▽

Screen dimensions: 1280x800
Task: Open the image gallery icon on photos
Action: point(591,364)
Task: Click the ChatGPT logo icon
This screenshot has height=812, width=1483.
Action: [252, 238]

△
▽

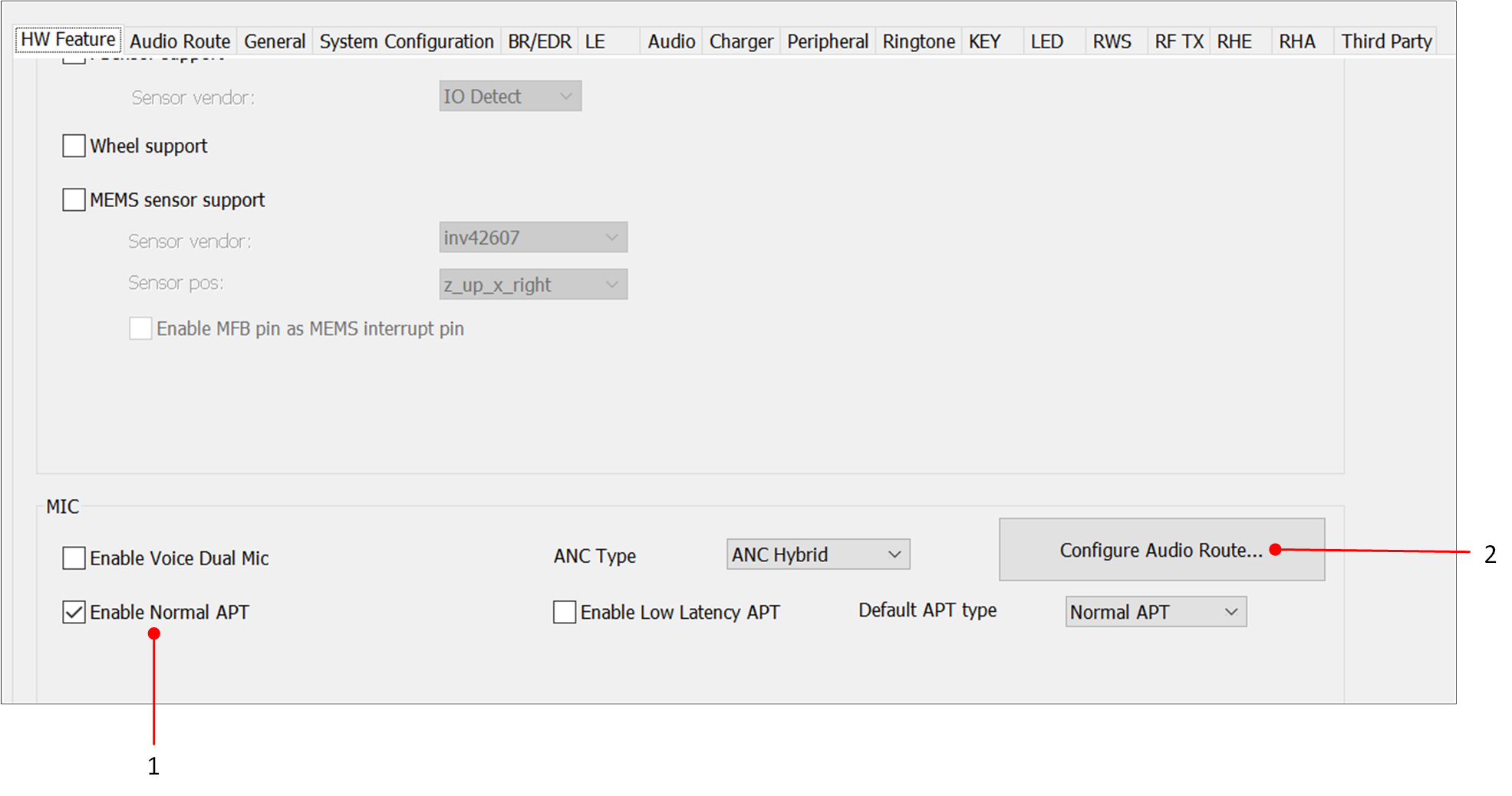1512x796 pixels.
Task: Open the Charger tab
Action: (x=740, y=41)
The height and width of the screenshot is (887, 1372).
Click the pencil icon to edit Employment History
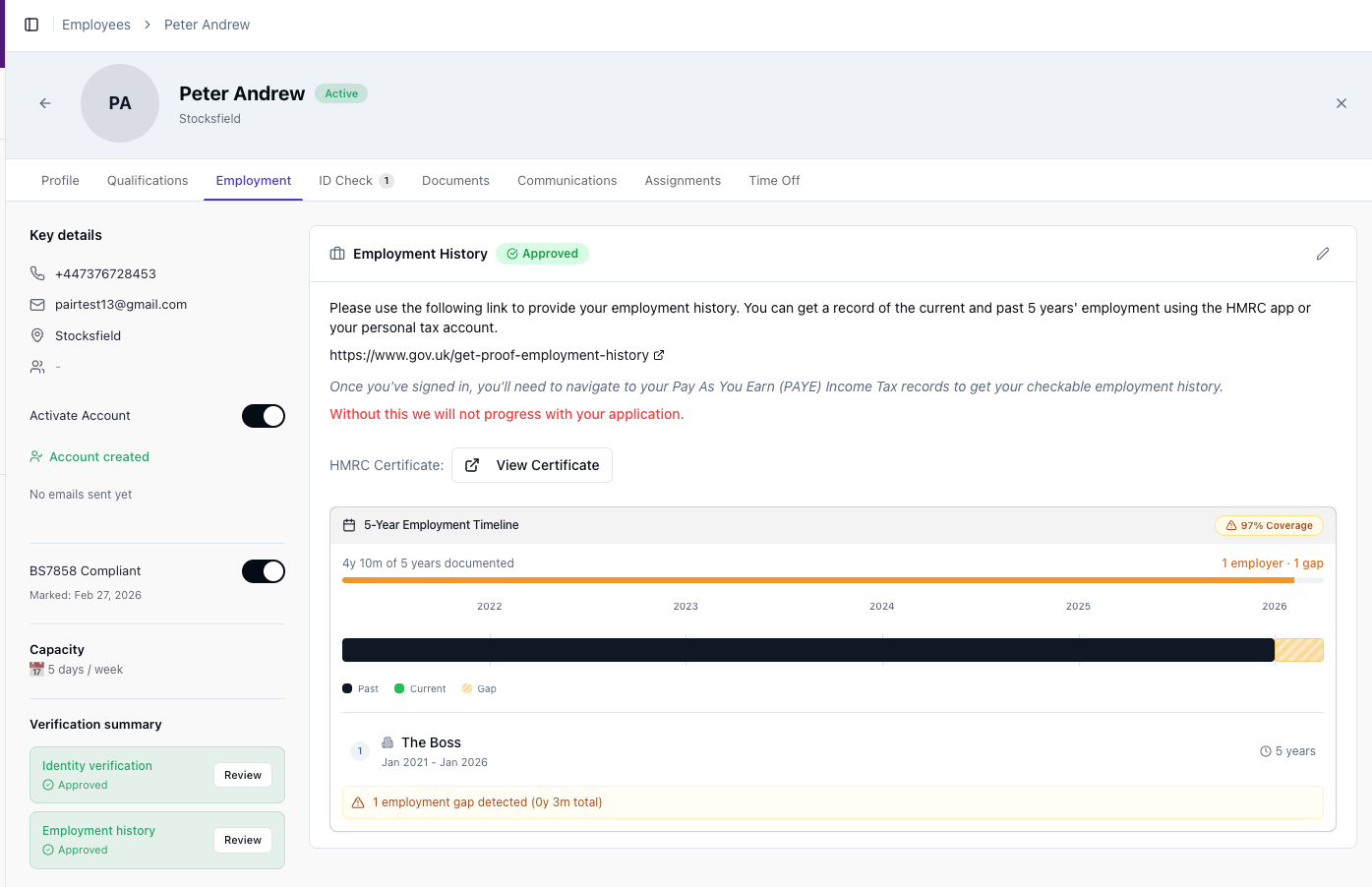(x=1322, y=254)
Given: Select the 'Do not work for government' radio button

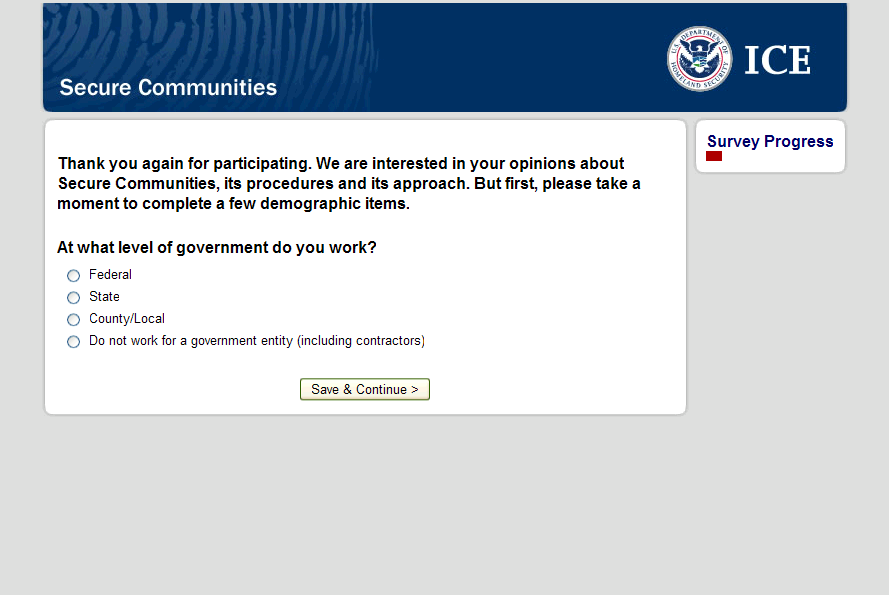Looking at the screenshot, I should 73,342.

△
▽

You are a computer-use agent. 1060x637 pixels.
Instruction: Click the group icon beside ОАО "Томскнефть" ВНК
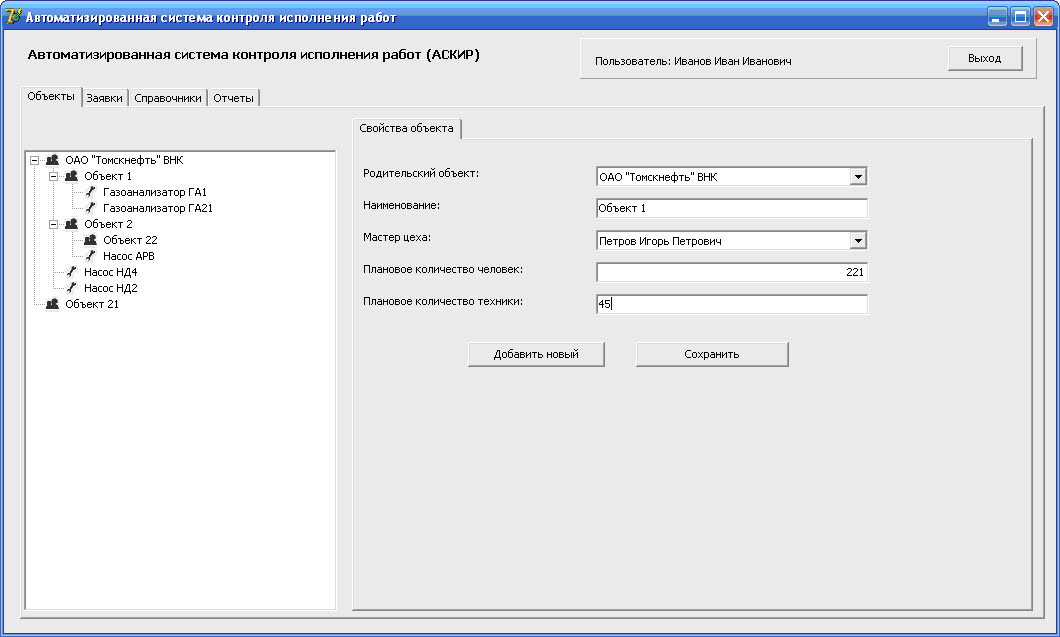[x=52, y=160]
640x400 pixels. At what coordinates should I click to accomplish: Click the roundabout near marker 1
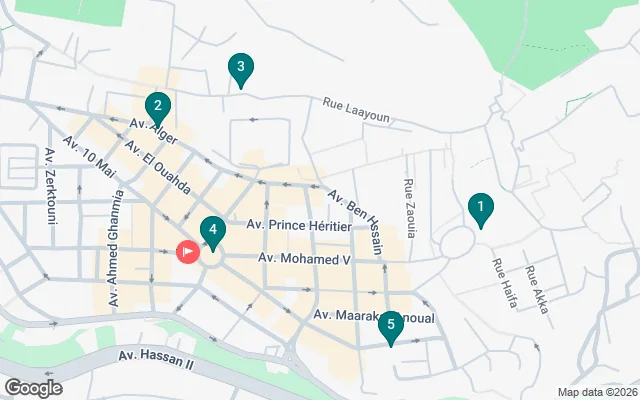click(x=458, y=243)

△

■ WHAT YOU ARE ASKED TO DO:
Please reproduce the part of the material that opens with the line containing "Screen dimensions: 1280x800" and closes with the line containing "Action: [252, 238]", swapping "logo" for "brand" and leaving everything else unchanged.

■ WRITTEN ANSWER:
Screen dimensions: 1280x800
Task: Open the image gallery icon on photos
Action: point(591,364)
Task: Click the ChatGPT brand icon
This screenshot has height=812, width=1483.
Action: [252, 238]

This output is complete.